# Alpine Type r



## Reason (Aug 25, 2011)

Hello all. I needed to ask a question about sound quality. I currently have a alpine type r 1243 hooked up to a alpine mrp-650 amp. It is currently in a Ported box. MY problem is that i hit the lows like no other. But when it comes to hitting the high notes my subs seem to struggle. Actually they sound pretty ****ty, very little bass coming through when it tries to hit those notes. Can someone point me in a direction to catch those notes better. The sub is brand new, only been using it for 2 days, is there a chance that it will improve once its 'broken in'? thanks for looking.

Box Specs: brightstarcaraudio.com/Alpine-12-Type-R-Ported-Subwoofer-Enclosure-Box-p519.html


----------



## basicxj (Jan 1, 2008)

Reason said:


> Hello all. I needed to ask a question about sound quality. I currently have a alpine type r 1243 hooked up to a alpine mrp-650 amp. It is currently in a Ported box. MY problem is that i hit the lows like no other. But when it comes to hitting the high notes my subs seem to struggle. Actually they sound pretty ****ty, very little bass coming through when it tries to hit those notes. Can someone point me in a direction to catch those notes better. The sub is brand new, only been using it for 2 days, is there a chance that it will improve once its 'broken in'? thanks for looking.
> 
> Box Specs: brightstarcaraudio.com/Alpine-12-Type-R-Ported-Subwoofer-Enclosure-Box-p519.html


What high notes are we talking about? (You can identify the frequencies in Hz by downloading some test tones and burning to disk)

Realm of Excursion

You can also analyze the recording you are currently using to determine frequency using software.
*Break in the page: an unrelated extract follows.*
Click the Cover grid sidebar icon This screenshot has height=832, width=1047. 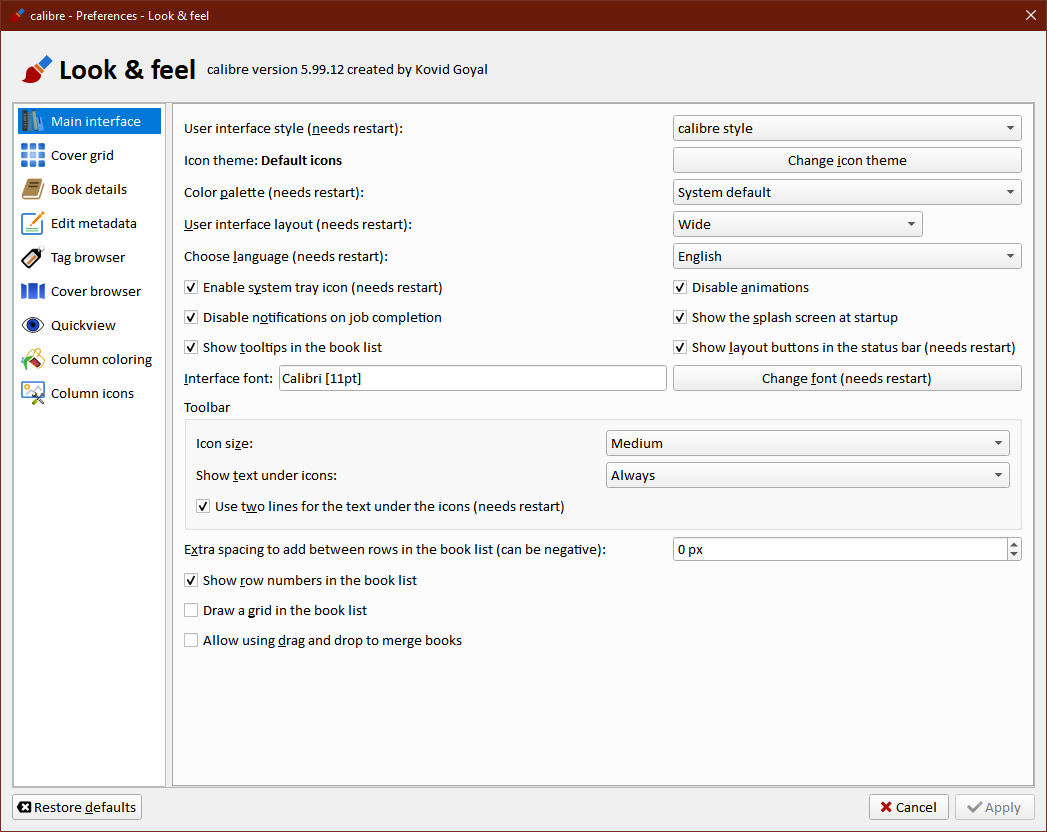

Audacity: Free Audio Editor and Recorder

With that said, normally you would apply a low pass filter to keep high frequencies out of your subwoofer (those are better played by dedicated midbass speakers up front due to the ear's ability to localize higher frequencies). Typically you would want to filter frequencies out of the sub above approximately 60-100hz depending on your equipment, install and capabilities of your front speakers. If you expect the Type R to excel at reproducing frequencies higher than about 80hz it might be better to look at upgrading front speakers or improving/sealing up their install.


----------



## Reason (Aug 25, 2011)

Im burning 10hz - 123hz to a disc to see where it struggles. But I don't think i explained my self very well. Its not high frequency notes that I want my sub to hit, just the veery low bass notes that are in the higher octave, the ones that make your mirrors shake and could shatter glass. My sub does not hit those AT ALL its pathetic, any ideas?


----------



## minbari (Mar 3, 2011)

Reason said:


> Im burning 10hz - 123hz to a disc to see where it struggles. But I don't think i explained my self very well. Its not high frequency notes that I want my sub to hit, just the veery low bass notes that are in the higher octave, the ones that make your mirrors shake and could shatter glass. My sub does not hit those AT ALL its pathetic, any ideas?
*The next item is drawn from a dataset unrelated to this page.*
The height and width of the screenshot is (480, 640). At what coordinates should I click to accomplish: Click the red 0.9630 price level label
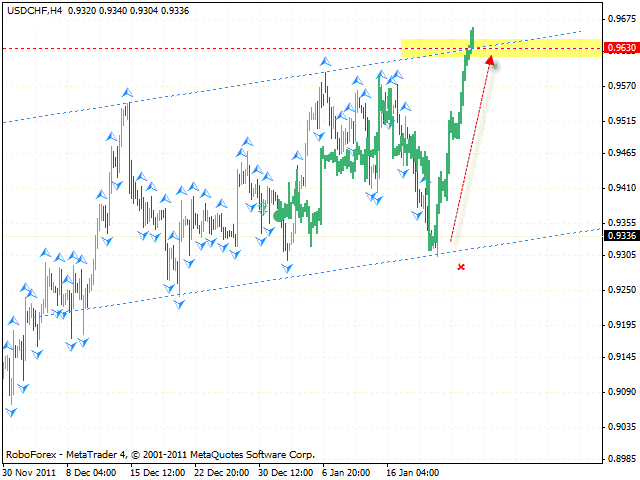[620, 48]
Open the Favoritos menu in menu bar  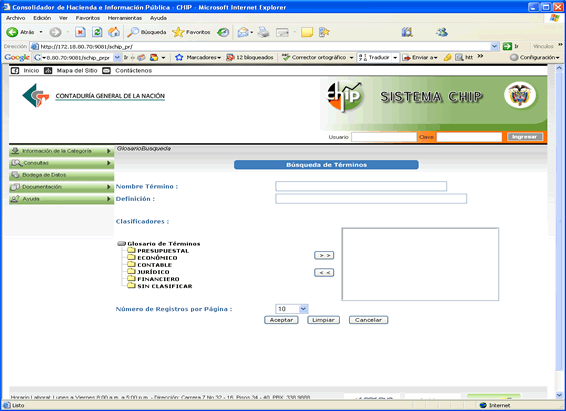point(88,18)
that doesnt really make any sense. if you are hitting seriously low freq, those will shake things much more than higher bass as higher bass vibrates more than shake.

at any rate, with out any actual numbers in Hz, it hard to help you. "it doesnt play the souds that break glass" dosent really give me a freqency. I can break glass with a tweeter


----------



## dragonrage (Feb 14, 2007)

If you're hitting 10Hz with a ported setup then you are tuned very low and it's obvious that the setup would have trouble with the higher notes. The excursion of a driver in a ported box jumps WAY up below the tuning frequency and will easily damage the driver, and a highpass filter is absolutely required. If you're truly hitting 10Hz then your box is all wrong.


----------



## Reason (Aug 25, 2011)

Thanks for all your replies, really appreciate the help



dragonrage said:


> If you're hitting 10Hz with a ported setup then you are tuned very low and it's obvious that the setup would have trouble with the higher notes. The excursion of a driver in a ported box jumps WAY up below the tuning frequency and will easily damage the driver, and a highpass filter is absolutely required. If you're truly hitting 10Hz then your box is all wrong.
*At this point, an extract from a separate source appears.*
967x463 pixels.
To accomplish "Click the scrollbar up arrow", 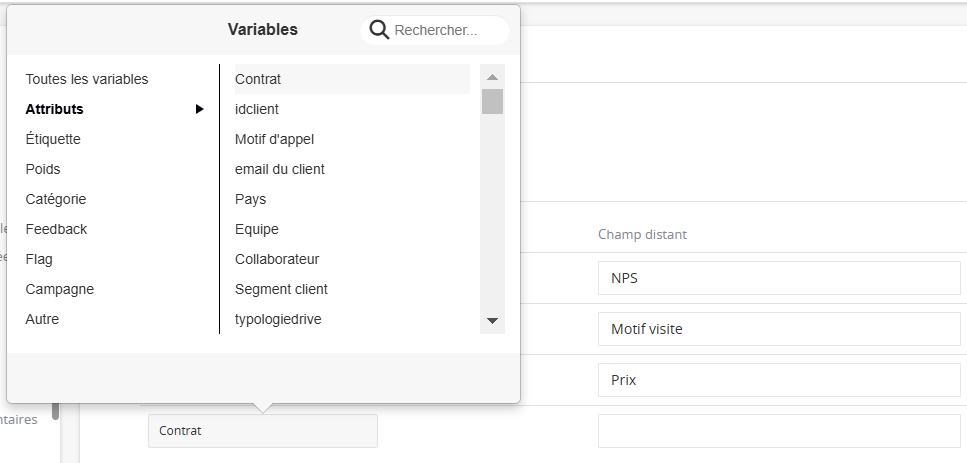I will (492, 77).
Im starting to think I got the wrong box (or maybe my sub is still breaking in?). I think i might just get a sealed one. The difference between the highs and lows is ridiculous, the low lows hit to hard, and the higher octave lows(best way i can describe them) are weak as hell.

How do the specs on the box look to ya'll?


----------



## XtremeRevolution (Dec 3, 2010)

dragonrage said:


> If you're hitting 10Hz with a ported setup then you are tuned very low and it's obvious that the setup would have trouble with the higher notes. The excursion of a driver in a ported box jumps WAY up below the tuning frequency and will easily damage the driver, and a highpass filter is absolutely required. If you're truly hitting 10Hz then your box is all wrong.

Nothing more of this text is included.